Rafael López Aliaga es el flamante alcalde de Lima, pero todavía se comporta como un eterno candidato a la Presidencia de la República, lo que insinúa un panorama crispado para los próximos años en perjuicio de la ciudad más importante del país.
“No extiendo la mano a corruptos”, ha sido la frase de López Aliaga para la tribuna, en directa referencia al presidente Pedro Castillo. Y sus seguidores le han respondido con aplausos a rabiar, un termómetro que marcará la temperatura de su agenda bélica.
Lo que todavía no percibe el futuro burgomaestre es que el 2023 iniciará su gestión cuesta arriba, con una mayoría en contra (más del 70% no lo escogió) y un Urresti con la sangre en el ojo al haber perdido por menos de 50 mil votos. ¿No es acaso mejor enfocarse en la concertación?

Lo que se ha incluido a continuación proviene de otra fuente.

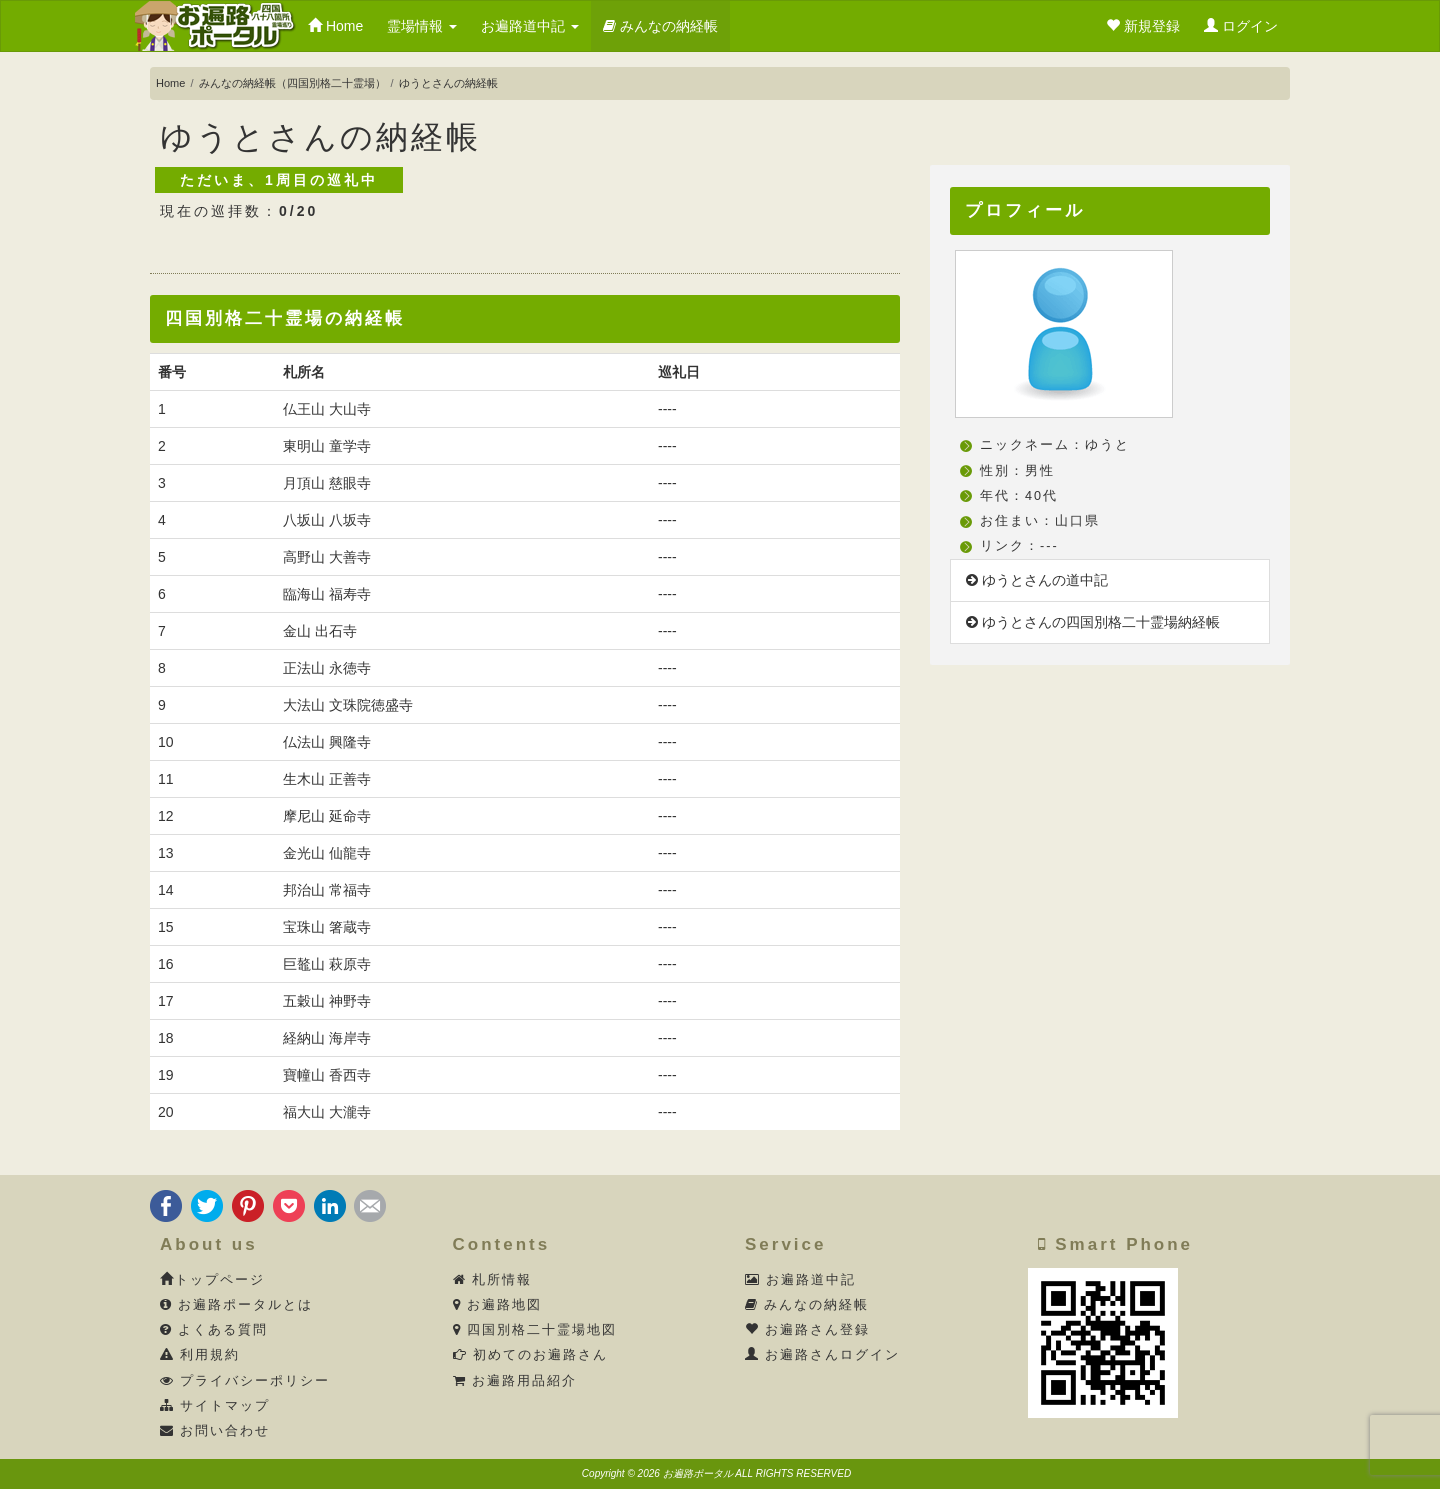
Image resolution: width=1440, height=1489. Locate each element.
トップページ (212, 1280)
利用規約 (200, 1355)
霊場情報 (422, 26)
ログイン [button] (1241, 26)
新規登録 (1143, 26)
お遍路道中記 (530, 26)
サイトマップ (215, 1406)
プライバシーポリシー (245, 1381)
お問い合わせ (215, 1431)
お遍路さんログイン (823, 1355)
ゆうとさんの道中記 (1037, 580)
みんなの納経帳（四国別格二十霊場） (292, 83)
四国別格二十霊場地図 (535, 1330)
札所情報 (493, 1280)
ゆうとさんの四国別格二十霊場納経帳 (1093, 622)
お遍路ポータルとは (237, 1305)
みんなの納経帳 (660, 26)
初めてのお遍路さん (531, 1355)
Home (335, 26)
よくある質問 (214, 1330)
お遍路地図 (498, 1305)
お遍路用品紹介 (515, 1381)
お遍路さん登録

Otro error del líder de Renovación Popular es minimizar el financiamiento que le corresponde a Lima. No es que le debe rogar al Ministerio de Economía y Finanzas (MEF) por el presupuesto anual, una cifra que se arma de manera técnica, pero una pelea tonta solo perjudica a los ciudadanos.
Era evidente que el electo alcalde de Lima iba a enfilar sus dardos contra palacio de gobierno por su pretensión de llegar al sillón de Pizarro, ante un posible adelanto de elecciones. Y una muestra es su pronta presencia en el Congreso de la República, donde está la mayoría de sus aliados políticos.
Pronto, López Aliaga se dará cuenta que es fácil ser crítico, un palco cómodo donde se destruye verbalmente al oponente, y que los gestos de campaña, como recorrer cerros y abrazar a la gente, deberán canjearse por gestión municipal.